IL A LE BAC !

Publié le 16 Juillet 2017

Au nom d’un égalitarisme tout « socialiste », il a été décidé qu’un maximum d’ados devait posséder le bac.

Comme il était évident (quand même…) que tous les jeunes ne possédaient pas les mêmes facultés pour appréhender les  « connaissances », qu’à cela ne tienne, on a mis en place des filières pour aboutir à des bacs. spécifiques. L’idée n’était pas mauvaise en elle-même, sauf que le législateur avait oublié de dire que tous ces diplômes n’étaient pas identiques bien que portant le même nom générique et surtout qu’ils n’ouvraient pas les mêmes portes…des Universités par exemple.

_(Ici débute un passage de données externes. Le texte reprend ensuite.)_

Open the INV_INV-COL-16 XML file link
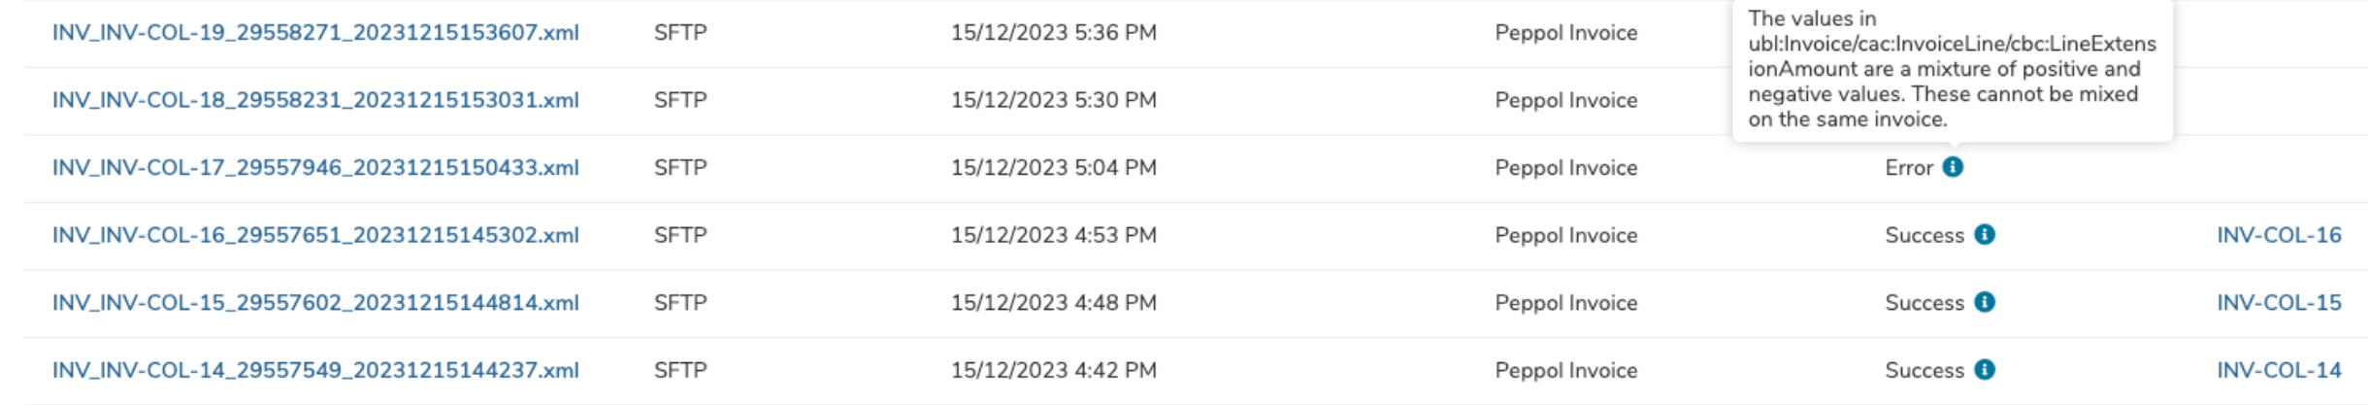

Cet oubli, volontaire ou non, a créé d’énormes incompréhensions. Les désordres actuels que connaissent les bacheliers pour intégrer une faculté sont une des conséquences.

« Mon fils, ou ma fille, a son bac. donc il va pouvoir faires des études ! ». C’est ce qui se dit dans la plupart des familles et c’est normal. Sauf que cela ne peut pas se passer ainsi.

Avec un bac. hôtellerie peut-on prétendre entrer en fac de médecine ? Théoriquement oui. Allons-y ! Au bout de 3 mois c’est la chute.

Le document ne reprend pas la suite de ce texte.